Anxiety, not strength 

But the political situation in China has been tense since the end of Beijing’s “zero Covid” policy, which was preceded by demonstrations “that took the government by surprise because of how strong they were”, said Lanteigne. The dismissals are “maybe a reaction to the impression of a loss of control by Xi over the situation”, he said. 

“In a way, getting rid of a loyalist is a demonstration of strength from Xi,” said Rinaudo. 

Internationally, the disappearances create an impression of anxiety rather than strength, according to both experts interviewed by FRANCE 24. US Ambassador to Japan Rahm Emanuel even poked fun at the situation, comparing it to mystery writer Agatha Christie’s novel “And Then There Were None”, in which one character after another disappears. 

“Both of these ministers are responsible for projecting power outside of the country,” said Lanteigne. “The impression that there is some internal turmoil behind this is not helping the government to demonstrate China is in a position to play an active role on the world stage.”

From a diplomatic point of view, “it’s creating some doubt about who is in charge for foreign diplomacy”, said Rinaudo. 

However, the likely isolation of the defence minister could ultimately benefit Beijing. Since 2018, Li has been on the list of people targeted by US sanctions for having sold military equipment to Russian entities that were sanctioned by the US.
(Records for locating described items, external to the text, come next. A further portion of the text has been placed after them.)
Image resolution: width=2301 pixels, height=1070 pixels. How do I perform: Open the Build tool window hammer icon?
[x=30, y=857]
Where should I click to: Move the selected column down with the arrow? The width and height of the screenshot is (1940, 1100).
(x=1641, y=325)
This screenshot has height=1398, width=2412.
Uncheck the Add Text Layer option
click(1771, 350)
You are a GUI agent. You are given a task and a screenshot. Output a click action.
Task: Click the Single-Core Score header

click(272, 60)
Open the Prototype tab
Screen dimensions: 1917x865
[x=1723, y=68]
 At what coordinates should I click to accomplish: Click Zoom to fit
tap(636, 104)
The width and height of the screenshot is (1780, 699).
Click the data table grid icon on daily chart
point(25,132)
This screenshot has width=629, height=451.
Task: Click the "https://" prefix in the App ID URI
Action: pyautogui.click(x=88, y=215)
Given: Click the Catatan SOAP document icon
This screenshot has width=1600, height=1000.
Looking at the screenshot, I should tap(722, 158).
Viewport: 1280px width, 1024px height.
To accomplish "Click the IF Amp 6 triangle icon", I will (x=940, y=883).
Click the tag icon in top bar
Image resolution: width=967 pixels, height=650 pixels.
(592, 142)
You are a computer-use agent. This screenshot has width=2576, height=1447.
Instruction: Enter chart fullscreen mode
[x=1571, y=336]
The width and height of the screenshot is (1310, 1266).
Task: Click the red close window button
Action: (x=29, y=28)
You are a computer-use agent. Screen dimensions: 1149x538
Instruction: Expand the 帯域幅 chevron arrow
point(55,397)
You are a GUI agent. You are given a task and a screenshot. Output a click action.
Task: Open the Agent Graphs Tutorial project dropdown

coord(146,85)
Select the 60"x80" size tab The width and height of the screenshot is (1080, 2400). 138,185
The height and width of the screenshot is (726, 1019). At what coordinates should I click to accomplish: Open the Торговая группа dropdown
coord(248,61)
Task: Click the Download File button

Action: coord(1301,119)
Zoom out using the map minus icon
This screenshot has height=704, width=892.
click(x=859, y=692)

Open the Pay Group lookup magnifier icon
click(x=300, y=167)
“Having a defence minister on a Washington sanction list was a bad thing for [China-US] relations,” said Rinaudo. “Now that he is gone, it could ease the tensions.” 

What’s more, Li “is a hawk who was very aggressive … about China’s territorial dispute and relations with the West”, said Lanteigne. For the Arctic University professor, the appointment of his successor will be a very good indicator of Xi’s state of mind. If the new defence minister is a moderate, it could be a sign that Beijing wants to improve its relations with Washington. 

This article is a translation of the original in French.